Tuesday 14 April 2009

Railing against incompetence

It must be tough being a transport planner in the service of the rum corps -- not only do they have some of the silliest liquor licensing laws in the country, but coming up with imaginative new cock-ups day after day must be a real challenge.

Witness the latest plan -- a metro line designed to solve the city's problems by taking people from one point already well serviced by public transport to another, the latter of which has the distinction of having nowhere to put or send the expected influx of passengers once arrived.

But wait, there's more -- we now learn that doing so would require already existing trains to terminate at the old country platforms, then get out of the way before the next ones come in, a feat that even the eternal optimists acknowledge to be impossible.
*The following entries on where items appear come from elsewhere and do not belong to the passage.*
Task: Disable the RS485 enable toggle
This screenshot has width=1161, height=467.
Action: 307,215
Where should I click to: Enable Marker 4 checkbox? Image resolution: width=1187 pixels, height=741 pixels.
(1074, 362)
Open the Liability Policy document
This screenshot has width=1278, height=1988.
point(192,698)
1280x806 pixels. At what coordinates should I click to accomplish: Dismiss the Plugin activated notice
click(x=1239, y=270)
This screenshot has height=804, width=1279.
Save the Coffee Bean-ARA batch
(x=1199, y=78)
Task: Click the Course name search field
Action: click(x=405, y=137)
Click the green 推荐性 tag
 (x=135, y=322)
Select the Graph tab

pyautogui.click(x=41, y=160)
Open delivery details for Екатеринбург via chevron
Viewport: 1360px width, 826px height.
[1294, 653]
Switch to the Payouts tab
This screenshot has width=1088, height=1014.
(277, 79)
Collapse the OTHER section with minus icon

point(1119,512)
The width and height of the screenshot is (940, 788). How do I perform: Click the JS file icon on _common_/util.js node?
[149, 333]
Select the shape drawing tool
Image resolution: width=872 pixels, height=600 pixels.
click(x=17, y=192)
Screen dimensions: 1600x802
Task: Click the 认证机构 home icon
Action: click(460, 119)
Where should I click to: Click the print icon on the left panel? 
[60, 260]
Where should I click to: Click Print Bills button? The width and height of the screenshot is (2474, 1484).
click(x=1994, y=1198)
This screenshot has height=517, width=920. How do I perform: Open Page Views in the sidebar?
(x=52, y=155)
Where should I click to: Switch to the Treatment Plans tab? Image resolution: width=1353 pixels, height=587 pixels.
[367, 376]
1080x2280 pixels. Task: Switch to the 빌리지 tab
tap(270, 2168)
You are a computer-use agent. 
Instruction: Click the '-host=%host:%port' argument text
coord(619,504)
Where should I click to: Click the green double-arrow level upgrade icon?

The French also seem to have encountered this problem. Witness what happened in 1895, five years before their own metro system finally opened, when a steam train slightly overshot the conventional stopping point at the Gare Montparnasse:
On this basis, I fell confident in declaring that public transport in Sydney is precisely 115 years begind its equivalent in Paris, although more precise estimates will depend on budgetary projections for the Broken Hill hydroelectric scheme...

Tuesday 7 April 2009

Nuclear disarmament, or how I learned to stop worrying and love the eggplant

"Perhaps not in my lifetime," says the master of sartorial understatement, but it's comforting to think that this time the guy in charge might actually want there to be less nuclear weapons floating around the place. Nearly as comforting, in fact, as seeing eggplants start to ripen even past the date where it gets dark far, far too early in the afternoon.

The following exhibits support this hypothesis:
(a) with apologies to the person, place or thing it was ripped off:(b) with apologies for the amateur camerawork:

Q. E. D.

Wednesday 1 April 2009

Can vacuity be prosecuted as a war crime?

or someone please, please tell me this is an April Fool's joke!

I'm not sure what I was thinking, clicking during an unusually protracted bout of procrastination on this article about somebody called Miss Universe visiting Guantánamo Bay. A well-meaning protest attempt, perhaps, like the people they get to do anti-fur demonstrations at fashion shows, or former heart-throbs willing to place the rights of cute animals several pegs above those of immigrants?

It would appear not.

"We also met the military dogs, and they did a very nice demonstration of their skills. All the guys from the army were amazing with us."

Waterboarding is the hip new way to lose weight. You read it here first.

Bossnapping!

As a member of Africa's most dangerous mammal species, and one of the most aggressive creatures in the world, I can only applaud these latest efforts at bringing the law of the jungle to the workplace.

It goes to show how industrial action can be improved with just a little imagination -- and really, holding bosses against their will really just seems a good way of evening the usual state of affairs.

Any thoughts on whether it was justified to bring them croissants for breakfast?